begin Records provided

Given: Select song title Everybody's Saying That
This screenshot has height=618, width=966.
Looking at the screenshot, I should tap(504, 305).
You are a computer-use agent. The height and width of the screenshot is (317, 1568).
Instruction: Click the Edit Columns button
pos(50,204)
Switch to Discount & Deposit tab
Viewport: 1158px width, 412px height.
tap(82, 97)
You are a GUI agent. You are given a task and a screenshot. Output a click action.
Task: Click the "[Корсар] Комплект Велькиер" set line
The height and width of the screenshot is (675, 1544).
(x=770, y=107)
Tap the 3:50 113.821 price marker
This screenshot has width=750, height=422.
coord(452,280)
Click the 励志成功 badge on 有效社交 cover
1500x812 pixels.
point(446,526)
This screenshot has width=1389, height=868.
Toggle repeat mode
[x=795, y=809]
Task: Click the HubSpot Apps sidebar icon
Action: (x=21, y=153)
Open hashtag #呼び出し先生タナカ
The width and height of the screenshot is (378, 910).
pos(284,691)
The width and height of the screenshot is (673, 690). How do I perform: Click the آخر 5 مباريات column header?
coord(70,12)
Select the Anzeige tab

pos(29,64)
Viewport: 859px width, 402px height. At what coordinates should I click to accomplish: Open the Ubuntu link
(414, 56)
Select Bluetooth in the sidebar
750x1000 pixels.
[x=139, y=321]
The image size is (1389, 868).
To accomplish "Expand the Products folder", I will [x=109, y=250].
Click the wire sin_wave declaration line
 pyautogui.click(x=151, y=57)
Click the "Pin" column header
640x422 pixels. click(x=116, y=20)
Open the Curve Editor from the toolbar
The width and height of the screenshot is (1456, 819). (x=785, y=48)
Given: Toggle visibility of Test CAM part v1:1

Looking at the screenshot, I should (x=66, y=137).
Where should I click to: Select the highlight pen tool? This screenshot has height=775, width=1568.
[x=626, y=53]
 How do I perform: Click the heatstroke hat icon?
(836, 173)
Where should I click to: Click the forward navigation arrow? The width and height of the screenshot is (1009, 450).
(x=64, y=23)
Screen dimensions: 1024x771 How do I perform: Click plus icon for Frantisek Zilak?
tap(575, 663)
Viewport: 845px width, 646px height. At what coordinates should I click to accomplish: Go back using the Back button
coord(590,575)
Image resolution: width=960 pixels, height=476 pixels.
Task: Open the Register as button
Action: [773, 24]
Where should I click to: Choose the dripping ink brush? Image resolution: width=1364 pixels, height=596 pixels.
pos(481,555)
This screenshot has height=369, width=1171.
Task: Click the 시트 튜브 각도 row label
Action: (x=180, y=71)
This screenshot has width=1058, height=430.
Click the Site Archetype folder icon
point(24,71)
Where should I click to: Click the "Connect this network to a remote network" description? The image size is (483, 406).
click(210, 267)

end Records provided

Job. Output every line of the data above exactly as it appears, leaving none out.

Solution to the problem.
Given: Select song title Everybody's Saying That
This screenshot has height=618, width=966.
Looking at the screenshot, I should tap(504, 305).
You are a computer-use agent. The height and width of the screenshot is (317, 1568).
Instruction: Click the Edit Columns button
pos(50,204)
Switch to Discount & Deposit tab
Viewport: 1158px width, 412px height.
tap(82, 97)
You are a GUI agent. You are given a task and a screenshot. Output a click action.
Task: Click the "[Корсар] Комплект Велькиер" set line
The height and width of the screenshot is (675, 1544).
(x=770, y=107)
Tap the 3:50 113.821 price marker
This screenshot has width=750, height=422.
coord(452,280)
Click the 励志成功 badge on 有效社交 cover
1500x812 pixels.
point(446,526)
This screenshot has width=1389, height=868.
Toggle repeat mode
[x=795, y=809]
Task: Click the HubSpot Apps sidebar icon
Action: (x=21, y=153)
Open hashtag #呼び出し先生タナカ
The width and height of the screenshot is (378, 910).
pos(284,691)
The width and height of the screenshot is (673, 690). How do I perform: Click the آخر 5 مباريات column header?
coord(70,12)
Select the Anzeige tab

pos(29,64)
Viewport: 859px width, 402px height. At what coordinates should I click to accomplish: Open the Ubuntu link
(414, 56)
Select Bluetooth in the sidebar
750x1000 pixels.
[x=139, y=321]
The image size is (1389, 868).
To accomplish "Expand the Products folder", I will [x=109, y=250].
Click the wire sin_wave declaration line
 pyautogui.click(x=151, y=57)
Click the "Pin" column header
640x422 pixels. click(x=116, y=20)
Open the Curve Editor from the toolbar
The width and height of the screenshot is (1456, 819). (x=785, y=48)
Given: Toggle visibility of Test CAM part v1:1

Looking at the screenshot, I should (x=66, y=137).
Where should I click to: Select the highlight pen tool? This screenshot has height=775, width=1568.
[x=626, y=53]
 How do I perform: Click the heatstroke hat icon?
(836, 173)
Where should I click to: Click the forward navigation arrow? The width and height of the screenshot is (1009, 450).
(x=64, y=23)
Screen dimensions: 1024x771 How do I perform: Click plus icon for Frantisek Zilak?
tap(575, 663)
Viewport: 845px width, 646px height. At what coordinates should I click to accomplish: Go back using the Back button
coord(590,575)
Image resolution: width=960 pixels, height=476 pixels.
Task: Open the Register as button
Action: [773, 24]
Where should I click to: Choose the dripping ink brush? Image resolution: width=1364 pixels, height=596 pixels.
pos(481,555)
This screenshot has height=369, width=1171.
Task: Click the 시트 튜브 각도 row label
Action: (x=180, y=71)
This screenshot has width=1058, height=430.
Click the Site Archetype folder icon
point(24,71)
Where should I click to: Click the "Connect this network to a remote network" description? The image size is (483, 406).
click(210, 267)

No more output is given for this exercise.